GNOME Bugzilla – Bug 752421
matroskademux: SRT subtitles with markup are displayed with a trailing asterisk
Last modified: 2015-08-16 13:38:39 UTC
Created attachment 307477 [details] testcase (must be merged into a Matroska file) The issue can be seen with the attached example, when merged into a Matroska file and played with totem or gst-launch. The asterisk is added by the pango element because a call to g_utf8_validate() fails. This happens because the subtitle buffer size also counts the null terminator. I have prepared a patch that seems to address the issue based on the subparse element.
Created attachment 307478 [details] [review] possible fix based on subparse.c
Thanks, this looks right to me. The buffers we push out should not contain a trailing NUL character in the (visible) buffer data, it's just added for safety. commit 45892ec8becdc6b5d1d72a1b90b42f90b699cf7e Author: Dimitrios Christidis <dchristidis@mykolab.com> Date: Wed Jul 15 13:44:52 2015 +0300 matroskademux: fix trailing '*' displayed with some text subtitles The subtitle buffer we push out should not include a NUL terminator as part of the data, we just add such a terminator for safety, but it should not be included in the buffer size. A NUL terminator is not valid UTF-8, so checks will fail if it's included in the size, and the NUL will be replaced by the fallback character specified when converting, i.e. '*'. https://bugzilla.gnome.org/show_bug.cgi?id=752421
I think this needs more fixing, for the case where there is a 0-terminator in the data already (since we now adjusted it from map.size-1 to map.size everywhere in the conversion/check functions).
Created attachment 307571 [details] [review] always copy buffer and add terminator
Created attachment 307572 [details] [review] trim buffer only if it contains NUL terminator
Indeed, the first patch causes a regression (see bug #707933). There are two ways to address this. With the second patch, a copy is always made to ensure a NUL terminator is added but is not part of the data.

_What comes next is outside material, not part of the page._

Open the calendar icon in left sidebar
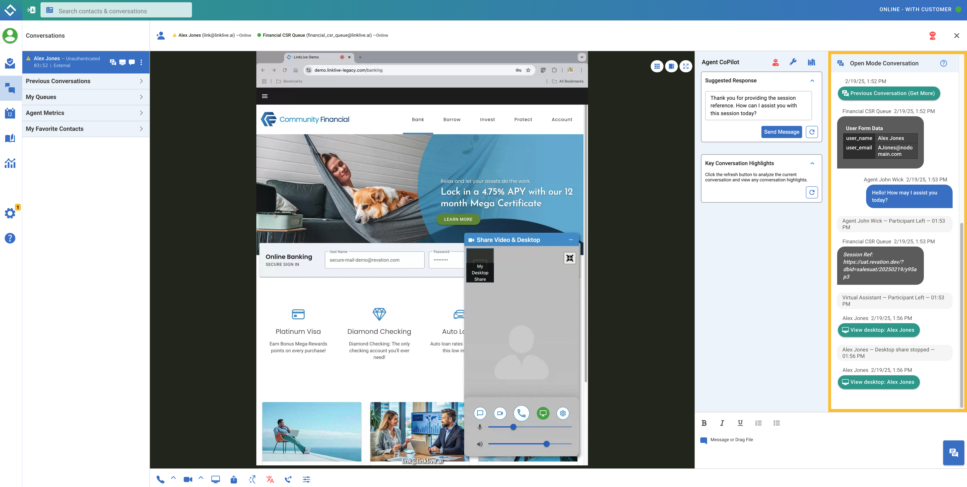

With the third patch, the buffer is trimmed if it contains a terminator. Otherwise, no action is taken.
What's left here, do we still need these patch now that bug 707933 is fixed ?
Created attachment 307651 [details] [review] trim buffer only if it contains NUL terminator Removed modification of line 1.
With the first patch merged, the function will not work correctly on subtitle buffers with NUL terminators as part of the data. I do not have a test case for this, but according to bug #707933 it could happen. Thus, that bug would be reopened. I think the third patch is the better approach. Per our discussion on IRC, when shrinking a buffer, one should not rely on the trimmed data being there. Furthermore, no part of the codebase that handles subtitle buffers should depend on the existence of a NUL terminator. Finally, I think it looks cleaner, but this is subjective. The commit message certainly needs some work from a developer with more experience.
Third time lucky, hopefully: commit c1382e97fa48f299895dd641df75b4e2ca588f31 Author: Tim-Philipp Müller <tim@centricular.com> Date: Thu Jul 16 18:09:30 2015 +0100 tests: add minmal matroskademux test for subtitle output Some of the subtitle chunks will have embedded NUL-terminators (last three), some don't (first three), some will have markup, some won't, some will be valid UTF-8 (all but last), some won't (last stanza). https://bugzilla.gnome.org/show_bug.cgi?id=752421 commit 744167056cea37fd6b225416624ff84bbb130b8f Author: Dimitrios Christidis <dchristidis@mykolab.com> Date: Thu Jul 16 18:49:26 2015 +0300 matroskademux: fix for subtitle buffers with NUL terminators Commit 45892ec8 created a regression where g_utf8_validate() would fail if the subtitle buffer had a NUL terminator as part of the data. https://bugzilla.gnome.org/show_bug.cgi?id=752421 I agree that jumping through hoops to NUL-terminate the data just in case some other element is buggy is a bit over the top, so let's not do that and just trim off an existing terminator.